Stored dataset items
================================
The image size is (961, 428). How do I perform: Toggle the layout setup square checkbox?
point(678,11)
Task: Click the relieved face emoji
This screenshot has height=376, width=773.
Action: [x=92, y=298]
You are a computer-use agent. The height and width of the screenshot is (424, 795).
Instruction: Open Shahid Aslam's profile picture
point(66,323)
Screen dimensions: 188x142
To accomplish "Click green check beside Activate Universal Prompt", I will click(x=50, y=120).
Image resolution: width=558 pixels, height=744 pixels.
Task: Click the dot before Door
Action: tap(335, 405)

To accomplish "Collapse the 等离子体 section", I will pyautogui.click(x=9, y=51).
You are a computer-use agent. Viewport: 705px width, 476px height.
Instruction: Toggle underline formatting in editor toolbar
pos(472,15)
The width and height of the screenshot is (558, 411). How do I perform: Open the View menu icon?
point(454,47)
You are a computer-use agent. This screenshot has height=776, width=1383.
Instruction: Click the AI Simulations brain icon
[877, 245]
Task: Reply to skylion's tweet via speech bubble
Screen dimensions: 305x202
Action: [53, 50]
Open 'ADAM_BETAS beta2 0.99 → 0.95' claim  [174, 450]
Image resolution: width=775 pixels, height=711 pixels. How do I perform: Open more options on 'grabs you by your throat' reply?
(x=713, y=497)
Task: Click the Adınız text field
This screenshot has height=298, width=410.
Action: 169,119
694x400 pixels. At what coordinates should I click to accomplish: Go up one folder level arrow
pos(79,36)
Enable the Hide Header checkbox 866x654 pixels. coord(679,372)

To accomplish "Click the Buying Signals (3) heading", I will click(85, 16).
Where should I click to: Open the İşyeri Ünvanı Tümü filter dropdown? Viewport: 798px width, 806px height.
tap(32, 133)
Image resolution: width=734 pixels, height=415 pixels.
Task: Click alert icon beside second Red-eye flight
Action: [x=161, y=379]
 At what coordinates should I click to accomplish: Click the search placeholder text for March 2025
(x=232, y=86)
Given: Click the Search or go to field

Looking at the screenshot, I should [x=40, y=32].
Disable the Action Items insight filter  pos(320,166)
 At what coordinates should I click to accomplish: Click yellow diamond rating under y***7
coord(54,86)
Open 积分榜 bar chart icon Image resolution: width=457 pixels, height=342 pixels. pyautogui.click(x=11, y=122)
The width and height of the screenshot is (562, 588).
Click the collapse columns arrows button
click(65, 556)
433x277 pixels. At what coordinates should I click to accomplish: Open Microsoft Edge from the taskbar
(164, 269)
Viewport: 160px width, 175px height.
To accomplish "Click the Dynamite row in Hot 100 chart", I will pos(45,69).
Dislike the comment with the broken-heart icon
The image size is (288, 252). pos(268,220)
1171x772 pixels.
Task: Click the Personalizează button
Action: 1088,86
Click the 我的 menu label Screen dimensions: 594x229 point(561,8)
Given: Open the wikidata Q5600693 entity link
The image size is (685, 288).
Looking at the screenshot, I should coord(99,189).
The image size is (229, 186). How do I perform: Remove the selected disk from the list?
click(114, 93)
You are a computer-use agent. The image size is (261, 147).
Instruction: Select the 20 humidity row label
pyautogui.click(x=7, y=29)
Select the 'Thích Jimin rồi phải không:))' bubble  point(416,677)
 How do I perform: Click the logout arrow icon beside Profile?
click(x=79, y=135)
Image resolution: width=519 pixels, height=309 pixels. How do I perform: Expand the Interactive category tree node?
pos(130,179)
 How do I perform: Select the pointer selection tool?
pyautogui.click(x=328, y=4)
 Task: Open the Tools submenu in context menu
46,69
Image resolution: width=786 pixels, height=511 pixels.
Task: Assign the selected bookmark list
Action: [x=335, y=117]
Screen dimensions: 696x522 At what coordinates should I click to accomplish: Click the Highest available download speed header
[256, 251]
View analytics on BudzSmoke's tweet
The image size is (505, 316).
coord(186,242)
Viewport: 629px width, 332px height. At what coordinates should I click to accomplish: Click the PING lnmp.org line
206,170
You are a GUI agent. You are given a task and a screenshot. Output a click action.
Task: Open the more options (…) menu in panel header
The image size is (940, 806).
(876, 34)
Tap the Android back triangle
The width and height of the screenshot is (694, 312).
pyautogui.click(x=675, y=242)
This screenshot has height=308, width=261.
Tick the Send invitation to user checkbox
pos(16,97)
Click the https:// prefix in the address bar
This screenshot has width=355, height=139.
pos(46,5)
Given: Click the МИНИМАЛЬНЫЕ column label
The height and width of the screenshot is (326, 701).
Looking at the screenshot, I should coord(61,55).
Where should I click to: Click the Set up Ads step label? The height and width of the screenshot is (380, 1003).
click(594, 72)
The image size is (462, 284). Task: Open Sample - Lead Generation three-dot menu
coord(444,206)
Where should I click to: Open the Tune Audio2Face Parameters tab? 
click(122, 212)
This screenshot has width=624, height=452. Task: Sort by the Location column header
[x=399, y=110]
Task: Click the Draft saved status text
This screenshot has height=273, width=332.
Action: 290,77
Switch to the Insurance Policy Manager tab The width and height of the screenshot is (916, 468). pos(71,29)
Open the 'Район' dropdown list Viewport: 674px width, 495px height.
================================
_Task statement:_ Copy out, from the data above, every line holding the word "bubble".

_Answer below:_
Task: Reply to skylion's tweet via speech bubble
Select the 'Thích Jimin rồi phải không:))' bubble  point(416,677)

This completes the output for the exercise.